Reagan was fever free until around 6 pm. But at dinner, she was shivering and yawning (it was a no nap day). After getting home from an inspection, Rob had Reagan in the bath trying to cool her down. Her temp was at 101.

During the bath, Reagan couldn’t stop coughing and threw up. After the bath she was still hot and shivering…she fell asleep in Rob’s arms and we gave her the usual night time meds and some ibuprofen. About 10 minutes later she threw up out of a hard sleep, while in Rob’s arms…her fever was 102.7…

She looked awful and was moaning and so exhausted. We took her temp after giving Tylenol and a cool compress and it was at 104.5. The genetics Dr. told us to go to the ER.

Rob had the composure to say no. He looked me dead in the eyes and said, “we’re giving her a bath and trying to bring it down here. It will be faster than the hour it will take to get to the ER and then be seen, and what will they do?”

So to the bath we went, and she hated every moment of that cold bath and the wash clothes on her back and forehead. After that,
we took her temp the old fashioned way (sorry to your little bum Reagan). And it was 102.7…our dr was on our heels texting and telling us to take her to the ER if her temp didn’t get below 101 and reminded us that Tylenol takes effect within 20 minutes.

For us to stay home, God needed to show up.

Next check was 101.8, and a few minutes later it was 100.3.

Rob told me he felt like God was clearly saying, “stay here, do not go, and ask for my help.”

And when Rob looked me in the face and said with authority, “we are staying, do not fear…Jesus didn’t have fear when he went to the cross, he trusted God. God has Reagan, nothing can happen to her unless he says, and staying here is better than going to the hospital. What can man do that God can’t?”

So we stayed, and we gave meds, did the bath and we prayed for healing to come fast. And God showed up.

Tonight we still have to feed her at least two more times to keep the calories in her. The last feeding she coughed a bunch, but I just prayed with each cough it was her last…and as I’m wrapping this up she’s stopped coughing (mostly) and is finally sleeping peacefully.
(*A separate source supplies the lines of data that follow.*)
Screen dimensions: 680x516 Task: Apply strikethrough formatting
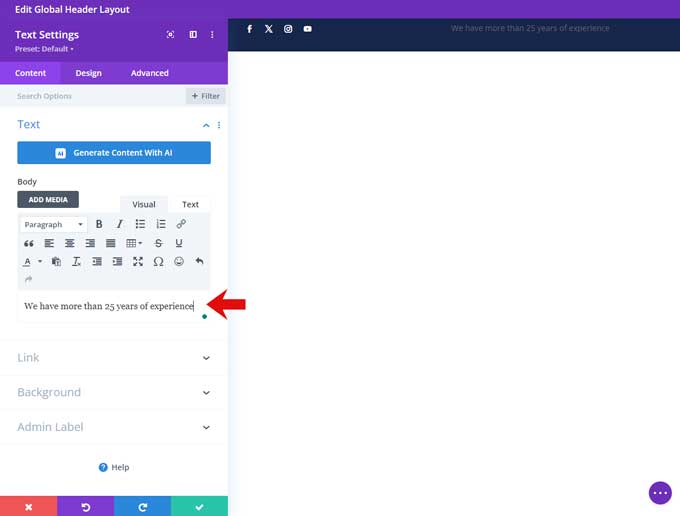[x=158, y=243]
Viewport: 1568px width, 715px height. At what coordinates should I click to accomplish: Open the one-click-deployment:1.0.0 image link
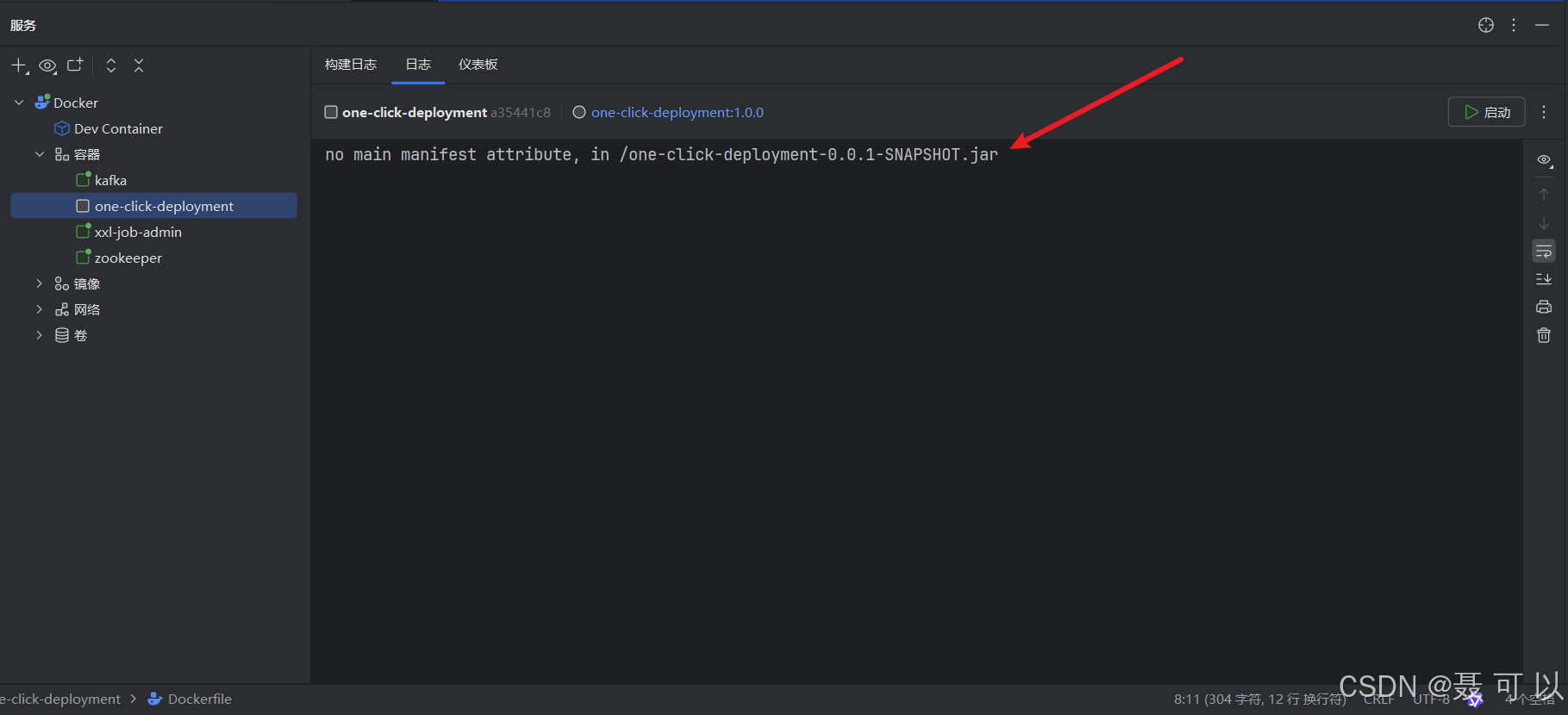(677, 112)
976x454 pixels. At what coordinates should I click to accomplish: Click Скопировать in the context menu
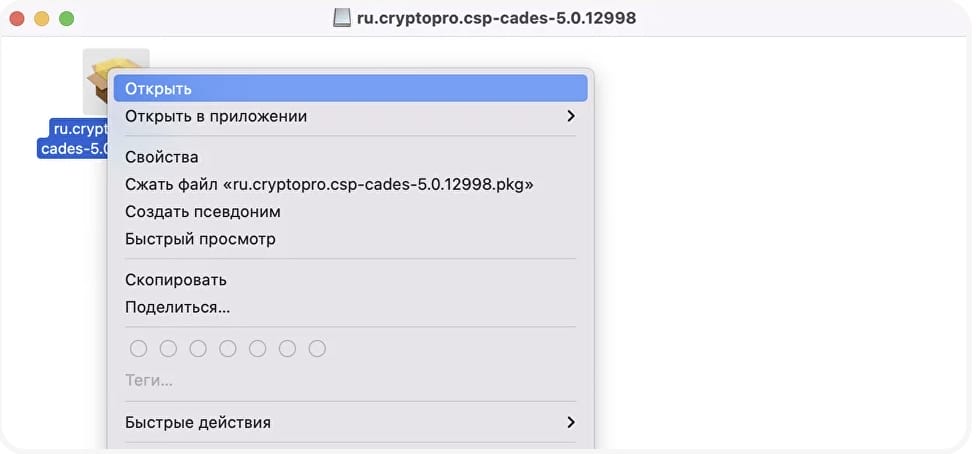click(x=176, y=280)
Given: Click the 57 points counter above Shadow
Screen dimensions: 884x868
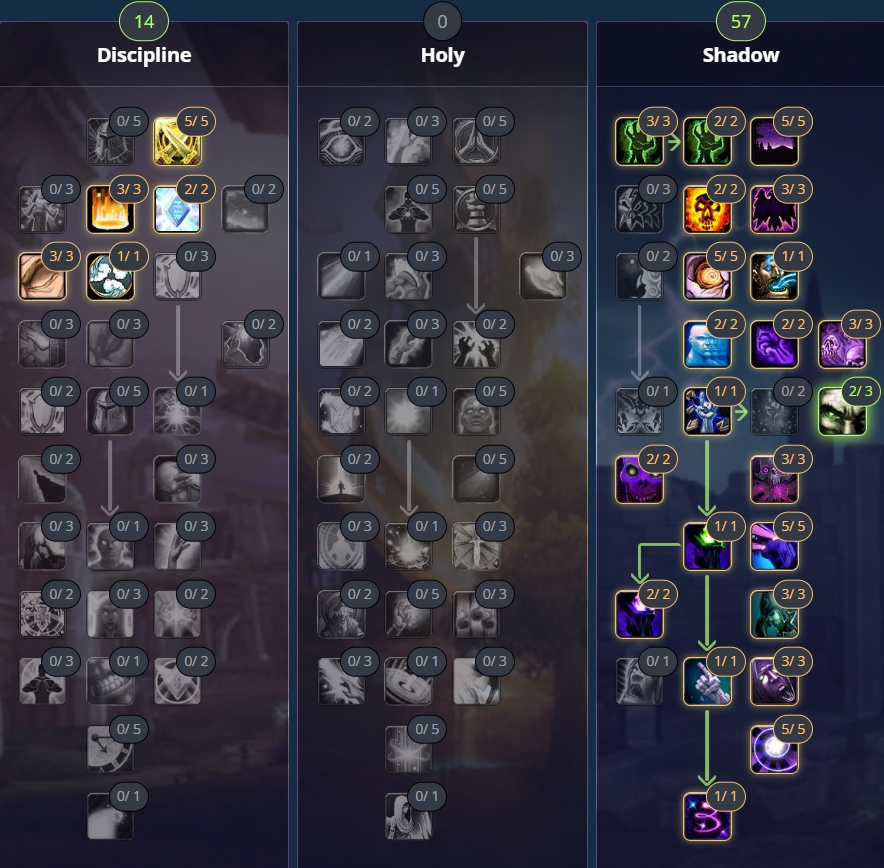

If you’re reading this, please pray for her tonight…

Surgery Emotions

Rob and I took Reagan to the ENT today b/c of the multiple ear infections, constant fluid in her ears and two failed hearing tests. After a check today, surprise surprise, she has fluid in her ears. They also asked if Reagan snores and we said yes, so we get a bonus surgery of adenoid removal. And it’s happening tomorrow.

surgery
Rob and Reagan at the children’s hospital earlier this week for her regular blood draws.
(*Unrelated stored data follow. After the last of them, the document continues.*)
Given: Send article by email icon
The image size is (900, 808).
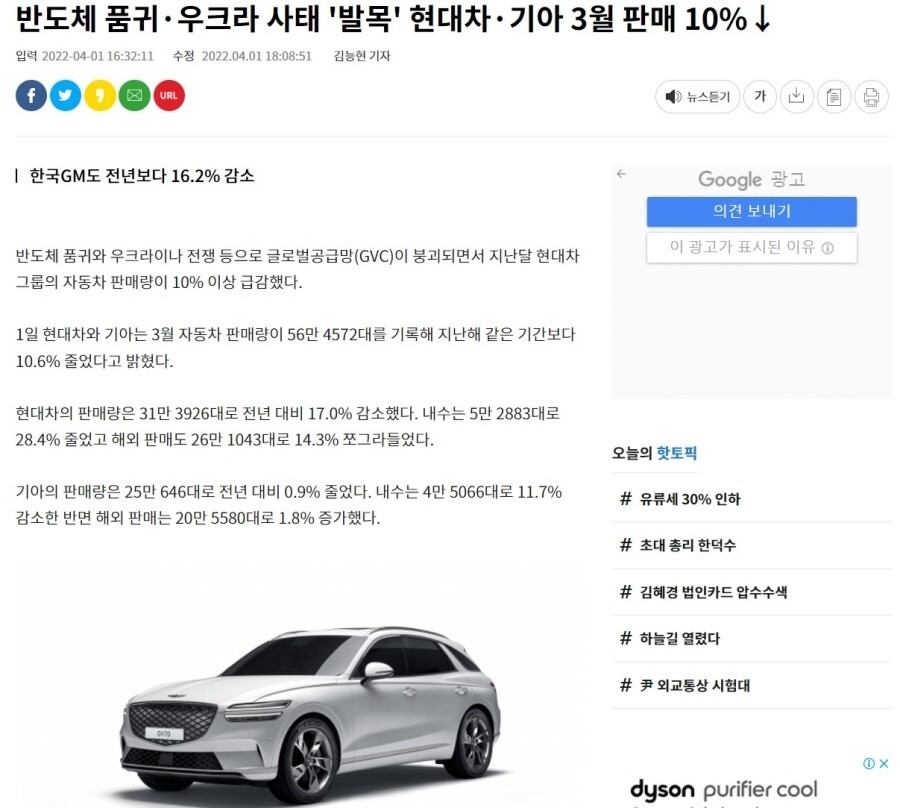Looking at the screenshot, I should pyautogui.click(x=134, y=95).
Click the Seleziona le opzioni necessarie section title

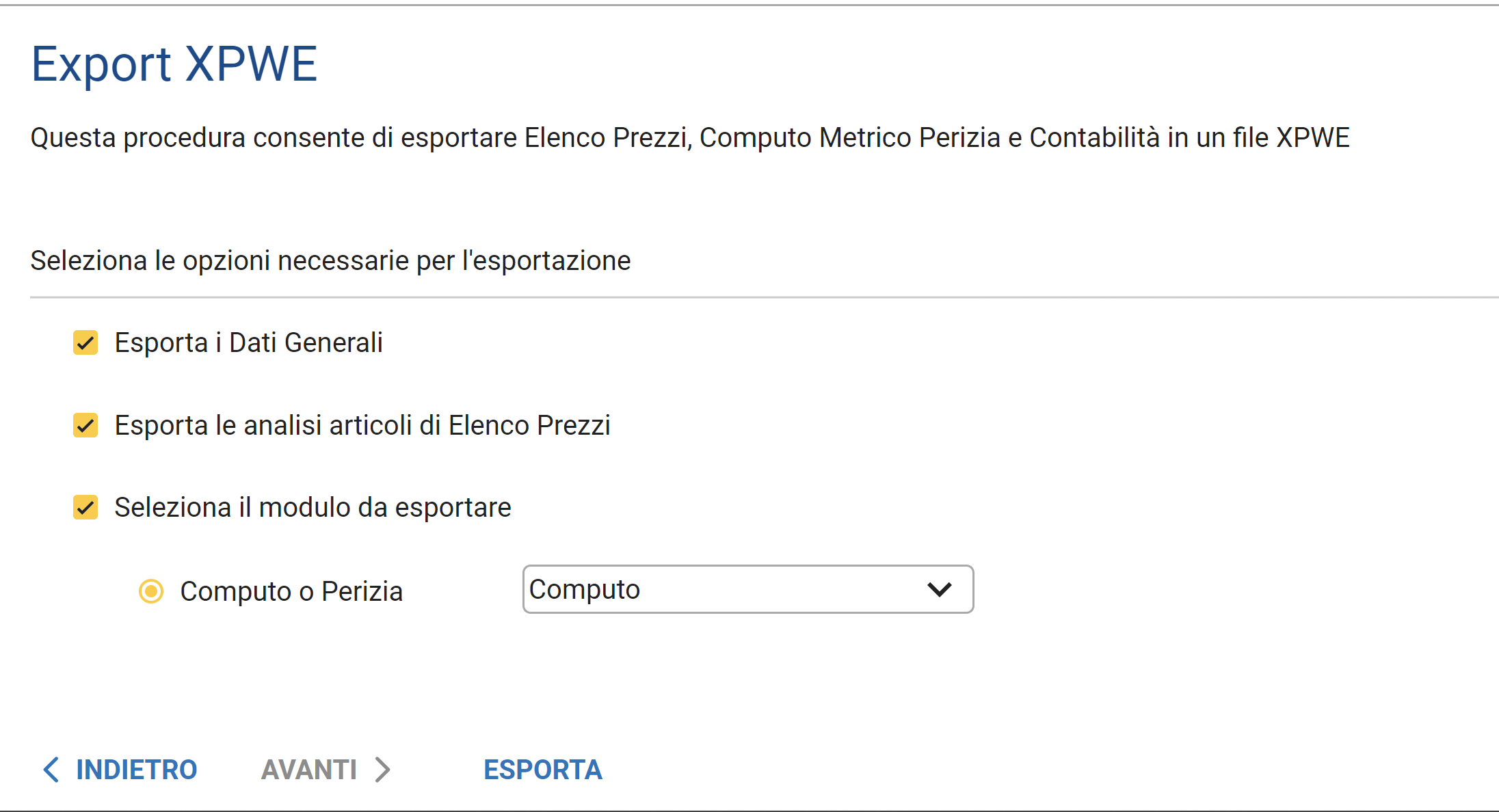click(x=330, y=260)
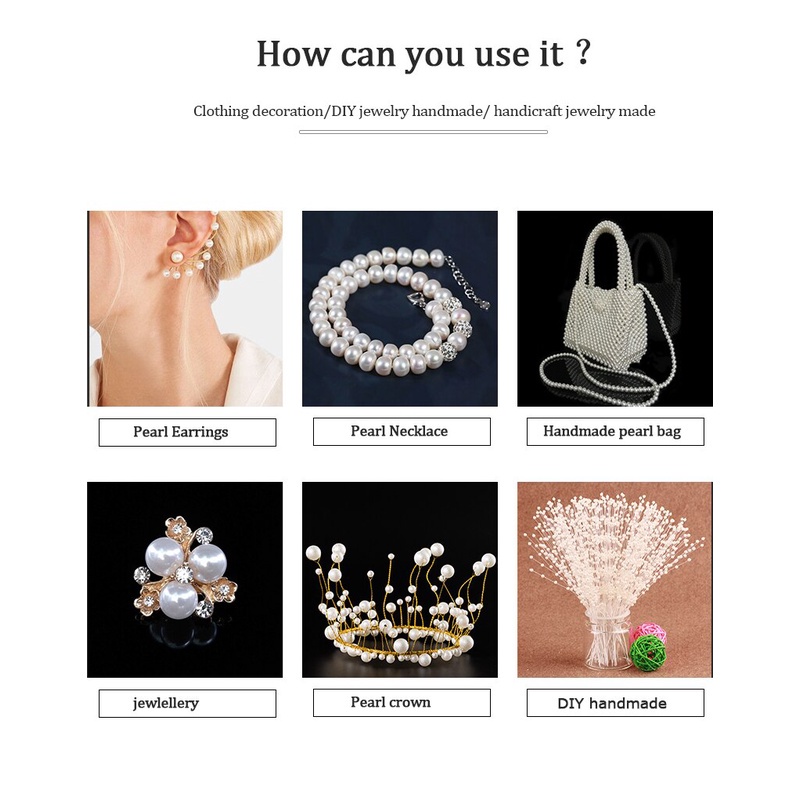
Task: Open the DIY pearl bouquet image
Action: coord(615,580)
I’m a little weepy. I know this is a routine surgery, but things with Reagan are anything but routine. Two years after being in the hospital for her metabolic crisis and brain injury, we’re right back there, almost to the day, having surgery.

On top of that, I’ve received some hurtful messages from people recently. And while these aren’t the exact words being shared with me, the message I’m receiving is clear. I’m not worth spending time or energy on, I’m not worth being celebrated and neither is my daughter, I’m an embarrassment and my life choices aren’t up to par with theirs. It’s really negatively affected me, especially during this time of year when my emotions are literally all over the place. (So a surgery should be the perfect pick me up).

Hearing stuff like that makes me feel really small, unimportant and terrible inside. Rob and I try very hard to be great parents, to be there for our friends and to also make our parents proud…all while trying to have record sales in business and be available to our customers. The demands sometimes seem impossible. While it appears to us that everyone else is moving perfectly along in life, we’re working on the “Mmm” sound and the “Ppaa” sound and the “Daa” sound, we’re scheduling surgery, we’re working on trying to drink more than 6oz of formula by mouth. So to hear that I’m not enough…how can that be true? How can someone have that opinion of me? It hurts.

I just want to hear what Reagan has to say, with words from her mouth. I don’t want to feel like Rob and I are always in a life raft, alone, waiting for someone to rescue us. I want for Reagan to be able to just be a kid and enjoy being a kid, instead of having to work so hard at everything that comes naturally to me and you.

Hopefully this surgery will help her talk more by helping her hear more…if it constantly sounds like she’s under water, it would certainly be tough to mimmic the sounds we’re all requesting right? And if she’s constantly fighting ear infections, then drinking formula would be more difficult and possibly painful, right? This surgery should help in a lot of ways. I really hope it does.
Thank you guys for your prayers. xoxo

**update** surgery is canceled due to Reagan vomiting and having a 102 fever. Pray we get through that quickly!